• **SOURCE DATA**
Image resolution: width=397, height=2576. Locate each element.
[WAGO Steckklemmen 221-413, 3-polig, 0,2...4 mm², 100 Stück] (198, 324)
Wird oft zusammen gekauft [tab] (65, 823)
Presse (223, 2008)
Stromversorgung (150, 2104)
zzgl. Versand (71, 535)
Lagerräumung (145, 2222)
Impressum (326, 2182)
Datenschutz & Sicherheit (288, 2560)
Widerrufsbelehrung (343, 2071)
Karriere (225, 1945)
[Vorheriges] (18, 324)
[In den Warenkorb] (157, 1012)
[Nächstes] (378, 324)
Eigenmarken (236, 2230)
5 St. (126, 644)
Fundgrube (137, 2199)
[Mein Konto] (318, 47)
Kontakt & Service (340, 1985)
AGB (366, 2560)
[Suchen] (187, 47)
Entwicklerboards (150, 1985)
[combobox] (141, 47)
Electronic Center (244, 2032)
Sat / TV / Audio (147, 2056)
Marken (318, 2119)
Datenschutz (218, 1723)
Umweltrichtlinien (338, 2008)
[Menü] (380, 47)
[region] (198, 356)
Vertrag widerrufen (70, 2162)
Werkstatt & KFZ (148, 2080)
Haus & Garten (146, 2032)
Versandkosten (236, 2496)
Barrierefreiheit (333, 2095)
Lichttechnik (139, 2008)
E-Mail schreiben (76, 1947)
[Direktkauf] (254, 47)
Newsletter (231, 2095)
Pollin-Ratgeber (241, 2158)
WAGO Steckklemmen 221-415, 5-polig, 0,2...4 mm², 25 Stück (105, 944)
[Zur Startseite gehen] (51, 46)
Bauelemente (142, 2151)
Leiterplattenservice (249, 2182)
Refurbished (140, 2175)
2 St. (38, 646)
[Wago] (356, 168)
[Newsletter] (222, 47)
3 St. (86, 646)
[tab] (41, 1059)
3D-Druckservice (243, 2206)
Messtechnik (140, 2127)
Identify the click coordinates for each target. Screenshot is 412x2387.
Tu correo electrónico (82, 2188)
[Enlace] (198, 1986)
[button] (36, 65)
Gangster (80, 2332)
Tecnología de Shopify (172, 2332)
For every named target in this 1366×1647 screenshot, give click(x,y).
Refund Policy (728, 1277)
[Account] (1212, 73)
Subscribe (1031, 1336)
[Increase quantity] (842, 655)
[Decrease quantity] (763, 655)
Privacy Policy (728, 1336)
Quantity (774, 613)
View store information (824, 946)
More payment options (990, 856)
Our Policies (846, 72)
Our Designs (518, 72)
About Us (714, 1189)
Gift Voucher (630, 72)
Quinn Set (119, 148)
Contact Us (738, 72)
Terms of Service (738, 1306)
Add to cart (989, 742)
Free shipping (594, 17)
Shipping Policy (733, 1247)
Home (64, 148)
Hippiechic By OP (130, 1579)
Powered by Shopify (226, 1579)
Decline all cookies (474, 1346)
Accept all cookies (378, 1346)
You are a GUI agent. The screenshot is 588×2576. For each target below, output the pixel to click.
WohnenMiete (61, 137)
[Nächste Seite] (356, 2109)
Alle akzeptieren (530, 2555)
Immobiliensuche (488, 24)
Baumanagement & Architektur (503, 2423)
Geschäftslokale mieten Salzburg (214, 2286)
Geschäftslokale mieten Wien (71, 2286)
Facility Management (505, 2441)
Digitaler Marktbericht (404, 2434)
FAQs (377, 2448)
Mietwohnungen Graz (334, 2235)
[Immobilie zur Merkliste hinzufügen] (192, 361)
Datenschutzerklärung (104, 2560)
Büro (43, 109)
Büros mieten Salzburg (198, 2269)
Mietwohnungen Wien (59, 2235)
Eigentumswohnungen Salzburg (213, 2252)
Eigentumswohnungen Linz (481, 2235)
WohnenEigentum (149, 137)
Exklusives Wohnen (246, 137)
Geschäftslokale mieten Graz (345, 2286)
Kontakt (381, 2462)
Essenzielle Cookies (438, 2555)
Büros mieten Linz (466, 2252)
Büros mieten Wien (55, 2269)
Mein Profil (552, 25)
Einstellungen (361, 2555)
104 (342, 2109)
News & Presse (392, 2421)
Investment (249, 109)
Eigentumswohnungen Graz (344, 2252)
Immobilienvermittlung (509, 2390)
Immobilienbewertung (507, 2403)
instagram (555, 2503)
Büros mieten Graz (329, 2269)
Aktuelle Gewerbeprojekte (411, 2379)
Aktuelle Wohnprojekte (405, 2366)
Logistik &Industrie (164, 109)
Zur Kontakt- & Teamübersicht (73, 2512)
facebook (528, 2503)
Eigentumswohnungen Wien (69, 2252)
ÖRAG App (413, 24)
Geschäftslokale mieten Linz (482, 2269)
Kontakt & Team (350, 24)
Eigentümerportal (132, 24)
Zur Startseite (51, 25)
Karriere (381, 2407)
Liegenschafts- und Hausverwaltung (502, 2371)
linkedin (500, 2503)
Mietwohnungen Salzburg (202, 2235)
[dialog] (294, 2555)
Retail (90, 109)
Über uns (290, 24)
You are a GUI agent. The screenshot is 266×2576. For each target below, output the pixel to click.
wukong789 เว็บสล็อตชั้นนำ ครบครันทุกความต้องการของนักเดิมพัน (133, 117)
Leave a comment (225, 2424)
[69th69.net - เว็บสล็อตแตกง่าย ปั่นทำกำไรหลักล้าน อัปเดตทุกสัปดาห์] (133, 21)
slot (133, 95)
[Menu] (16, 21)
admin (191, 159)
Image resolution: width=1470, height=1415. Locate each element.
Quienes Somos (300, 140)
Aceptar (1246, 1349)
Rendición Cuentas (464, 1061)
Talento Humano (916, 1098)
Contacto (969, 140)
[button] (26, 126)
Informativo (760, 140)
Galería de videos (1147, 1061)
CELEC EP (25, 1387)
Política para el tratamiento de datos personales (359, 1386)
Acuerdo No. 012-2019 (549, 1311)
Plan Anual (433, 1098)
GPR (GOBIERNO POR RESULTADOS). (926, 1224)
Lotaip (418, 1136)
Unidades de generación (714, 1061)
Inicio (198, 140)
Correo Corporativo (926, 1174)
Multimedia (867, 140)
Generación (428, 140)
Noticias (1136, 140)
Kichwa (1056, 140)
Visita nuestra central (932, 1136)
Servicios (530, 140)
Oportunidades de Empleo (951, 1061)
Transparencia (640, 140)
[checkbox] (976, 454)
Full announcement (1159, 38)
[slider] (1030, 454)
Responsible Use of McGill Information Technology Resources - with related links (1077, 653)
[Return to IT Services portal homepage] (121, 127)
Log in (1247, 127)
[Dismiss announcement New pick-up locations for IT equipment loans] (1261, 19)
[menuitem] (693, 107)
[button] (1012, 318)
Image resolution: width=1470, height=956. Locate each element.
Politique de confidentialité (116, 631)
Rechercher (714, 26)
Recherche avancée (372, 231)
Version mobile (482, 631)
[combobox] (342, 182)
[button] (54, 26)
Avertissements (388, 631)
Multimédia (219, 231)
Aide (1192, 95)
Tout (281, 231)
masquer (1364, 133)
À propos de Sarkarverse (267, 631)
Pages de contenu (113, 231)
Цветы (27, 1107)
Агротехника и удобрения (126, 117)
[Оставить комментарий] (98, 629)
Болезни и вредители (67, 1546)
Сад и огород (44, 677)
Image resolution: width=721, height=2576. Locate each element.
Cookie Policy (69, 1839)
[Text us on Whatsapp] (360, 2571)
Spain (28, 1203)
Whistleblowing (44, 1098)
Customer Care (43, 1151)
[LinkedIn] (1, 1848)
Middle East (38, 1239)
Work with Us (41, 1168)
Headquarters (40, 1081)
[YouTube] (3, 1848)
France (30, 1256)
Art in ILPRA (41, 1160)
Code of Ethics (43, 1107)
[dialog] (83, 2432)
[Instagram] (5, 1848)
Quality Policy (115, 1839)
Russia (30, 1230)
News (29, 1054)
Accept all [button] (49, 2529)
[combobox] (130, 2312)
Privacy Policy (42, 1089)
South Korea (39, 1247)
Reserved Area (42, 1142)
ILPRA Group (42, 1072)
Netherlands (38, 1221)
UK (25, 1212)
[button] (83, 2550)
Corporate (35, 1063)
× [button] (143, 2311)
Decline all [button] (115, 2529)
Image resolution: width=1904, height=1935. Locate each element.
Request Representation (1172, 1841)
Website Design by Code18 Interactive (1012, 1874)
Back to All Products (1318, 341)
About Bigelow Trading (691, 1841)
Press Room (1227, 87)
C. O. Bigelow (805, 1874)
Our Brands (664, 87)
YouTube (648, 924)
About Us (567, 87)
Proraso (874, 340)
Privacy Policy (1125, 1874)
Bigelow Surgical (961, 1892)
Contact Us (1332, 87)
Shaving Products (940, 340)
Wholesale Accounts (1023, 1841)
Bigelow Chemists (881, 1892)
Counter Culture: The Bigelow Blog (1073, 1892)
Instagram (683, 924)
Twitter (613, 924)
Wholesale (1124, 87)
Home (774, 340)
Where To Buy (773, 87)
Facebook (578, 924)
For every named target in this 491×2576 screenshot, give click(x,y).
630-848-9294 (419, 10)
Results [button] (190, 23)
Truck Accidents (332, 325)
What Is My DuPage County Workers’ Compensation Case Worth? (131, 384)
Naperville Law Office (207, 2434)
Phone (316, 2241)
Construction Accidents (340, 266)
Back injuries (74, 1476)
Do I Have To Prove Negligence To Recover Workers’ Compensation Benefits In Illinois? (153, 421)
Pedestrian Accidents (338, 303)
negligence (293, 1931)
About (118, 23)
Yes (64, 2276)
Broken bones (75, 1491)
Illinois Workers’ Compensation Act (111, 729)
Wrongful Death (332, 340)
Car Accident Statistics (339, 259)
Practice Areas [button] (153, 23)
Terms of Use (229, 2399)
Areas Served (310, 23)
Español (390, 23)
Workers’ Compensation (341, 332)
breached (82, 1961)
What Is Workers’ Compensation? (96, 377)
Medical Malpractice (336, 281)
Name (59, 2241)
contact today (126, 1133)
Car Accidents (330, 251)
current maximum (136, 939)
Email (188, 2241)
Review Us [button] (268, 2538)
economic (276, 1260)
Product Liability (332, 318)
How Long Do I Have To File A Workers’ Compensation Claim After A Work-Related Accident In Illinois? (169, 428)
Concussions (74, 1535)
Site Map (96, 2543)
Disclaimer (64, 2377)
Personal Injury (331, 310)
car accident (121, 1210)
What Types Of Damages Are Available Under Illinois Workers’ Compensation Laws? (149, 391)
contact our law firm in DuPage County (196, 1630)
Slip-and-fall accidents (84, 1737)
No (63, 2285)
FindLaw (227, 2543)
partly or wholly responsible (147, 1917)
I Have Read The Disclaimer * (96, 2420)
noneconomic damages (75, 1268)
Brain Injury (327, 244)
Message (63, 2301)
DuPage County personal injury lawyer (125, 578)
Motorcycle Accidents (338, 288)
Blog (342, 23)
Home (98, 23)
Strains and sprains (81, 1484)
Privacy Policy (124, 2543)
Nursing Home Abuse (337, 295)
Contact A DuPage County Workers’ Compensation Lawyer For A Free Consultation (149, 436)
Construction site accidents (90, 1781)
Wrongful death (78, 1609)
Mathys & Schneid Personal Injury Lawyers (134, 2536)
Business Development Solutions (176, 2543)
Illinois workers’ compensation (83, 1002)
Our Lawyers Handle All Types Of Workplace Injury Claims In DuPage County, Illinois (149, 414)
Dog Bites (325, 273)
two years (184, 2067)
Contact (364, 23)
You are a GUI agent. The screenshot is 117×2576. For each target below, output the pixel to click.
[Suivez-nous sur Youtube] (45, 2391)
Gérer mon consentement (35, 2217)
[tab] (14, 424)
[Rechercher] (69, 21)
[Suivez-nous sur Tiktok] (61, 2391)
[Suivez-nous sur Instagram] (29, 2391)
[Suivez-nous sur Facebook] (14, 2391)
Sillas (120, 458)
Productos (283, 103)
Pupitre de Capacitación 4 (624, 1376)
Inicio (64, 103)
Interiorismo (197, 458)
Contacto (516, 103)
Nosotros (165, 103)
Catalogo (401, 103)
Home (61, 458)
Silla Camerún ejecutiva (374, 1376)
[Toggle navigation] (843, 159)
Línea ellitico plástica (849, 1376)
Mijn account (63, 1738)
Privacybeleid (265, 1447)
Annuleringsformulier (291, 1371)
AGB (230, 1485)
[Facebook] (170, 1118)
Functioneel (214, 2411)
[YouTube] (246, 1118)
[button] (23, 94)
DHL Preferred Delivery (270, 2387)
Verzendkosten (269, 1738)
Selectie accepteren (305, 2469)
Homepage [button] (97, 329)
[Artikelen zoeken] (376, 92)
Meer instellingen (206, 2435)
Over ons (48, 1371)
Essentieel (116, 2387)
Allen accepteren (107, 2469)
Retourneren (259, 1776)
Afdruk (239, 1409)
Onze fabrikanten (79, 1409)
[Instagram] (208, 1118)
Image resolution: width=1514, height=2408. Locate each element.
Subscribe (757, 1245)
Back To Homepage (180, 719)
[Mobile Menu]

• **WORK REQUIRED**
Above are the entries. Copy exactly the part that opens with the line containing "WAGO Steckklemmen 221-415, 5-polig, 0,2...4" and closes with the line containing "Geschäftslokale mieten Salzburg (214, 2286)", and no more.

• **OUTPUT OF THE EXERCISE**
WAGO Steckklemmen 221-415, 5-polig, 0,2...4 mm², 25 Stück (105, 944)
[Zur Startseite gehen] (51, 46)
Bauelemente (142, 2151)
Leiterplattenservice (249, 2182)
Refurbished (140, 2175)
2 St. (38, 646)
[Wago] (356, 168)
[Newsletter] (222, 47)
3 St. (86, 646)
[tab] (41, 1059)
3D-Druckservice (243, 2206)
Messtechnik (140, 2127)
Identify the click coordinates for each target. Screenshot is 412x2387.
Tu correo electrónico (82, 2188)
[Enlace] (198, 1986)
[button] (36, 65)
Gangster (80, 2332)
Tecnología de Shopify (172, 2332)
For every named target in this 1366×1647 screenshot, give click(x,y).
Refund Policy (728, 1277)
[Account] (1212, 73)
Subscribe (1031, 1336)
[Increase quantity] (842, 655)
[Decrease quantity] (763, 655)
Privacy Policy (728, 1336)
Quantity (774, 613)
View store information (824, 946)
More payment options (990, 856)
Our Policies (846, 72)
Our Designs (518, 72)
About Us (714, 1189)
Gift Voucher (630, 72)
Quinn Set (119, 148)
Contact Us (738, 72)
Terms of Service (738, 1306)
Add to cart (989, 742)
Free shipping (594, 17)
Shipping Policy (733, 1247)
Home (64, 148)
Hippiechic By OP (130, 1579)
Powered by Shopify (226, 1579)
Decline all cookies (474, 1346)
Accept all cookies (378, 1346)
You are a GUI agent. The screenshot is 588×2576. For each target below, output the pixel to click.
WohnenMiete (61, 137)
[Nächste Seite] (356, 2109)
Alle akzeptieren (530, 2555)
Immobiliensuche (488, 24)
Baumanagement & Architektur (503, 2423)
Geschäftslokale mieten Salzburg (214, 2286)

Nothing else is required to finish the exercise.